Brano italiano nato a seguito dei movimenti rivoluzionari per liberare il Paese dalla dittatura nazifascista, Bella Ciao è diventata pietra miliare nel tempo quale brano simbolo della libertà, espressione di catene di prigionia spezzate e lotta contro un sovrano che fa del male. Questo anche il motivo e la volontà che ha portato la produzione de La casa di carta di inserire questo brano nella serie che ha avuto, fin dalla prima puntata, un successo mondiale. Questo il testo ed il video di Bella Ciao cantata a La casa di carta:
Una mattina mi son svegliato o bella ciao bella ciao bella ciao, ciao, ciao una mattina mi son svegliato ed ho trovato l’invasor.
O partigiano portami via o bella ciao bella ciao bella ciao, ciao, ciao o partigiano portami via che mi sento di morir.
E se io muoio da partigiano o bella ciao bella ciao bella ciao, ciao, ciao e se io muoio da partigiano tu mi devi seppellir.
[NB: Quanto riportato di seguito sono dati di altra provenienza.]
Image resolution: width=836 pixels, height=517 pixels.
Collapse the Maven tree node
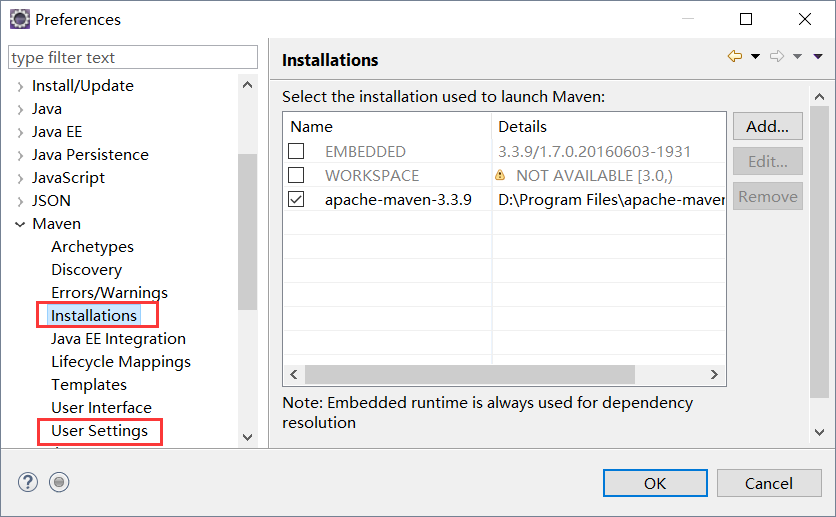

E seppellire la su in montagna o bella ciao bella ciao bella ciao, ciao, ciao e seppellire la su in montagna sotto l’ombra di un bel fior.
Tutte le genti che passeranno o bella ciao bella ciao bella ciao, ciao, ciao e le genti che passeranno mi diranno che bel fior.
E questo è il fiore del partigiano o bella ciao bella ciao bella ciao, ciao, ciao
e questo è il fiore del partigiano morto per la libertà.